● Directions for this task:
All lines holding the word "below" are to be copied from the records beneath.

Data records
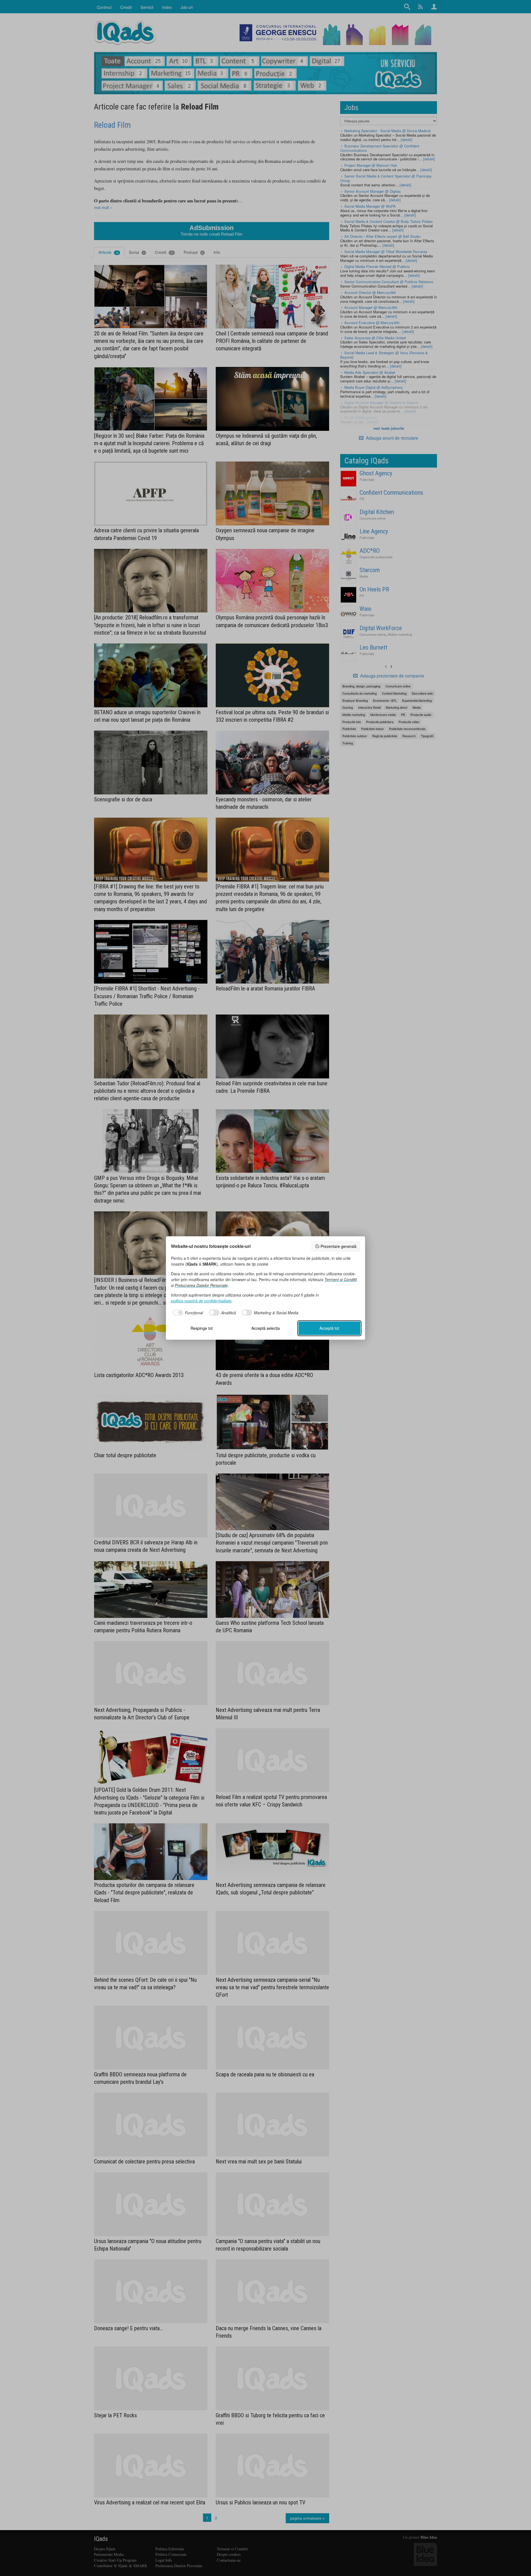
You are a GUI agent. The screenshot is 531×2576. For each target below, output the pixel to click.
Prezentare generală (338, 1246)
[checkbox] (187, 1313)
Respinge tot (202, 1328)
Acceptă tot (329, 1328)
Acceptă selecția (265, 1328)
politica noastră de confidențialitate (201, 1300)
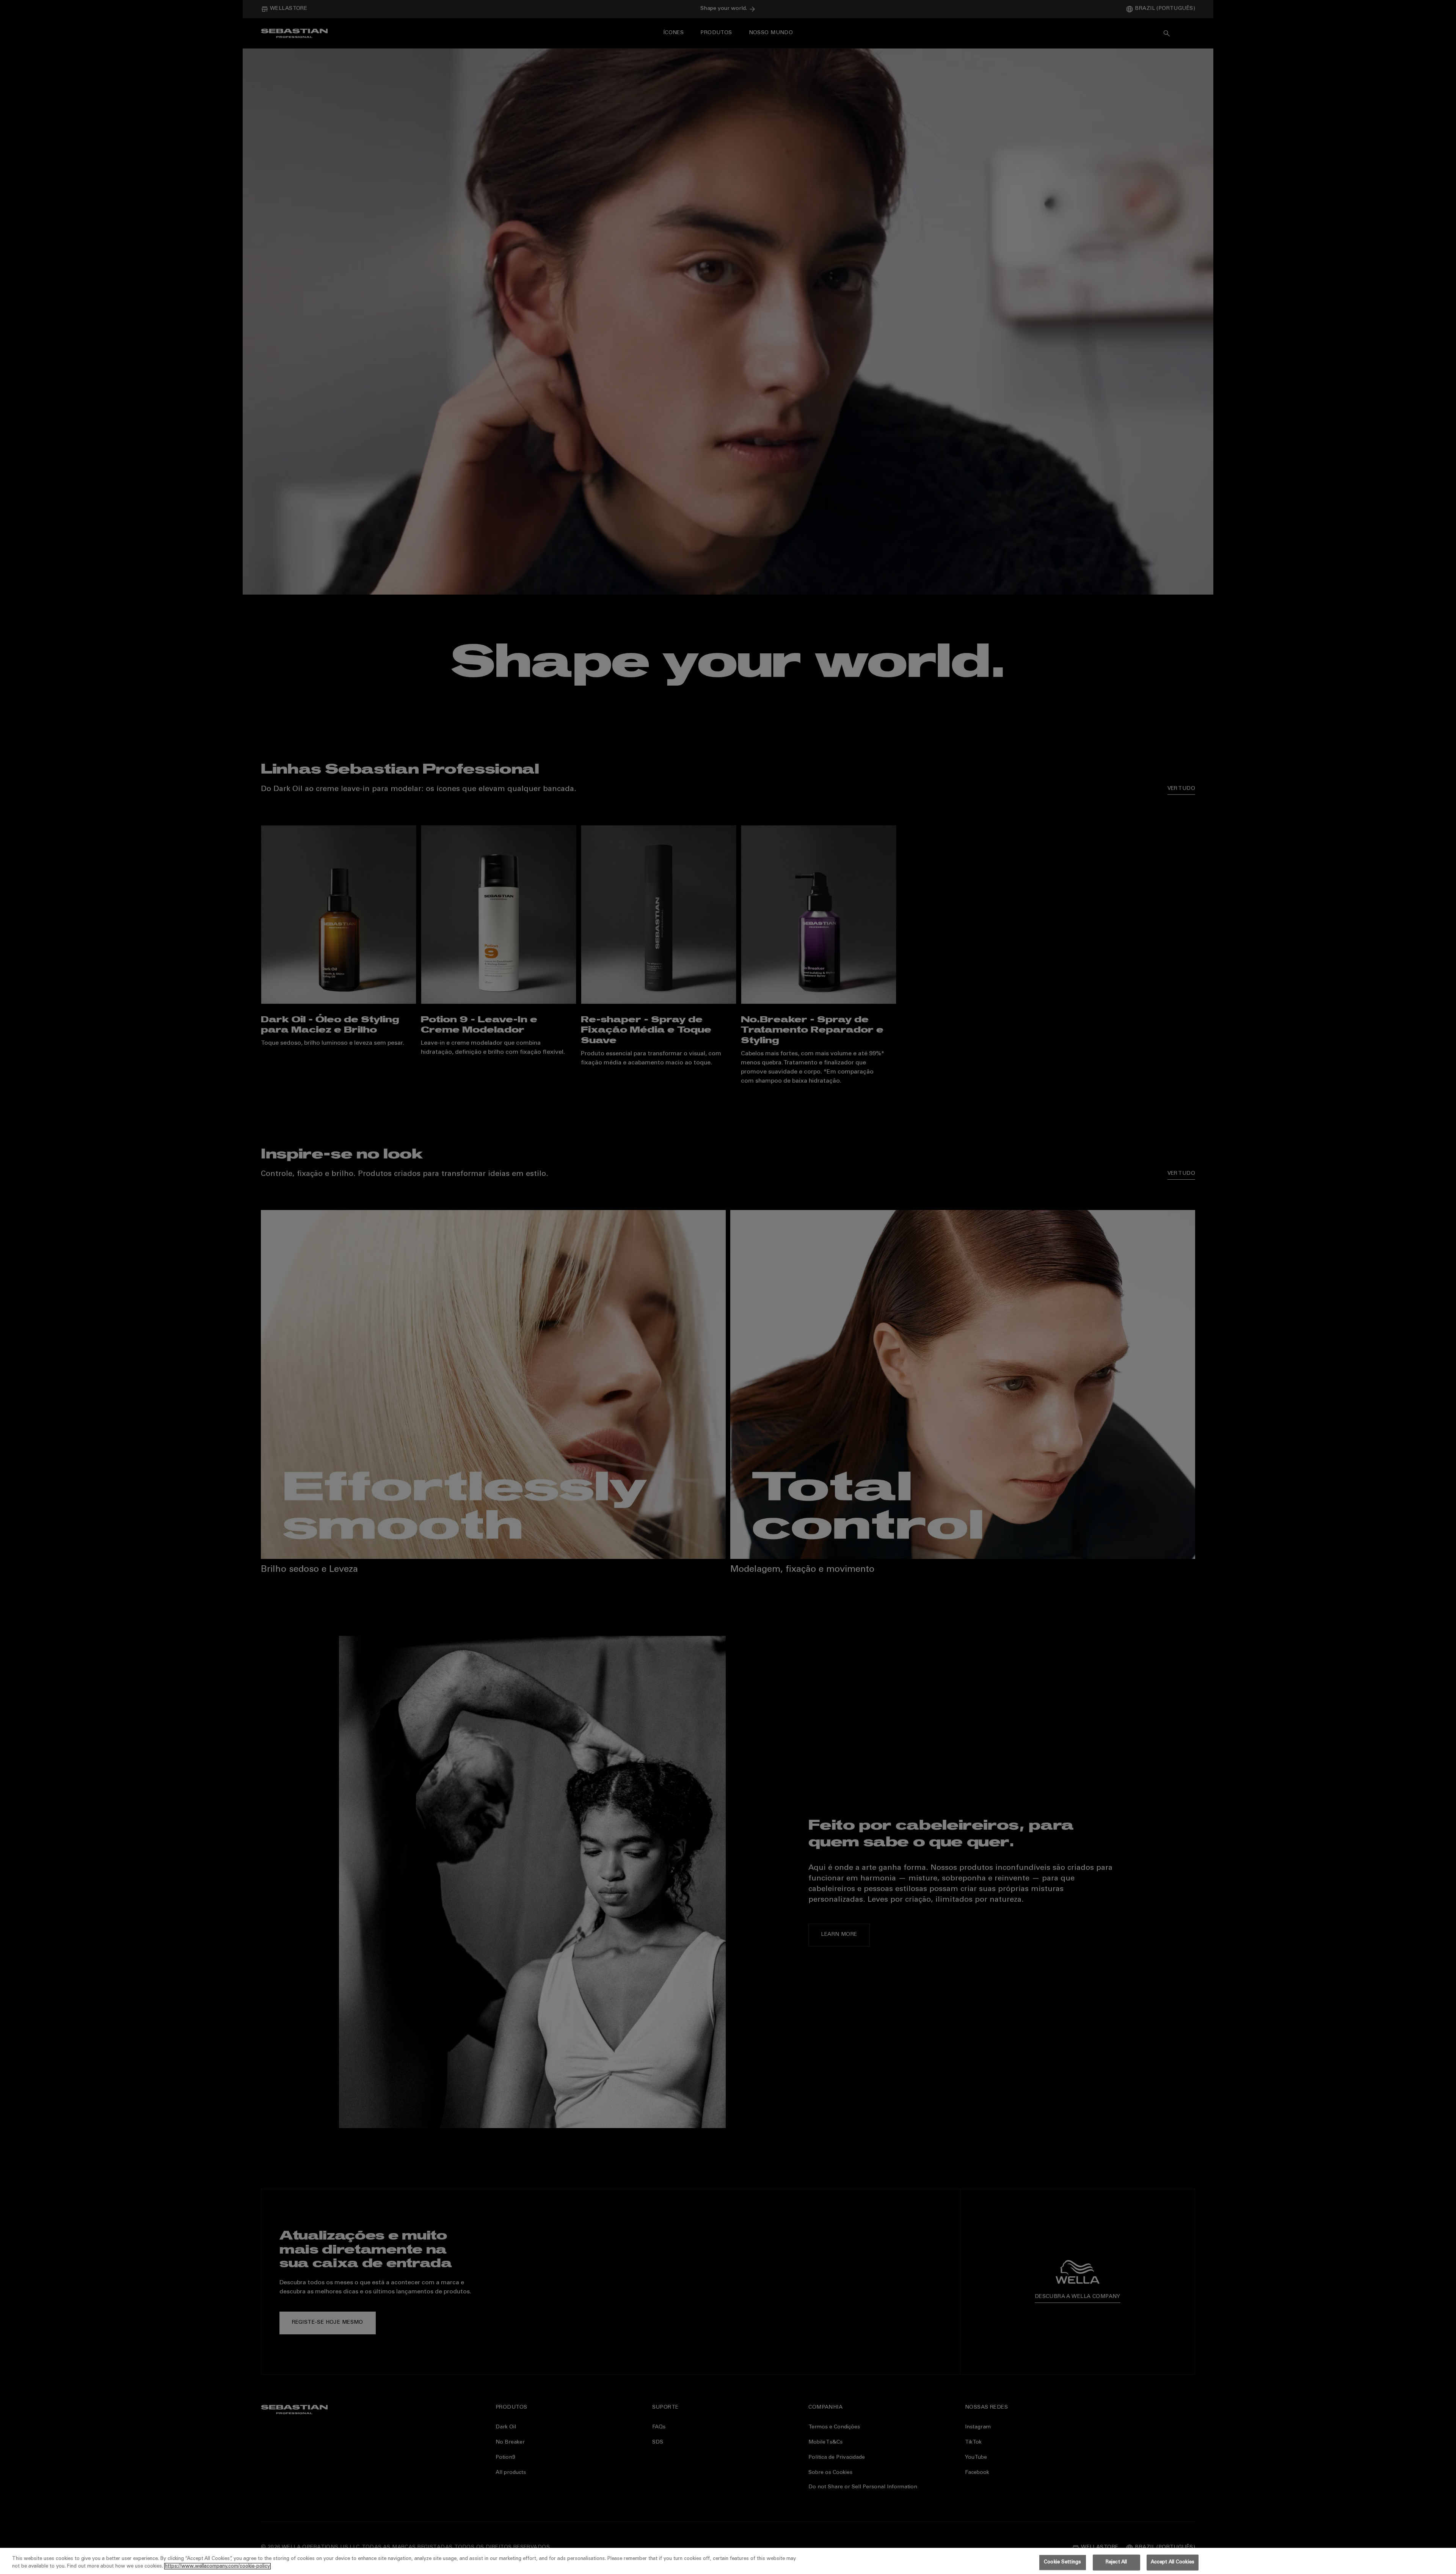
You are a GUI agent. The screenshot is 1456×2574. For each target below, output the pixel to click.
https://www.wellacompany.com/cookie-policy (217, 2566)
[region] (728, 2561)
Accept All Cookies (1172, 2562)
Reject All (1116, 2562)
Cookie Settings (1062, 2562)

● Reply to the exercise:
You are a GUI agent. The screenshot is 531×2576. For each target below, output the pixel to click.
You are a GUI agent. The screenshot is 1456×2574. For each target below, output the pixel to click.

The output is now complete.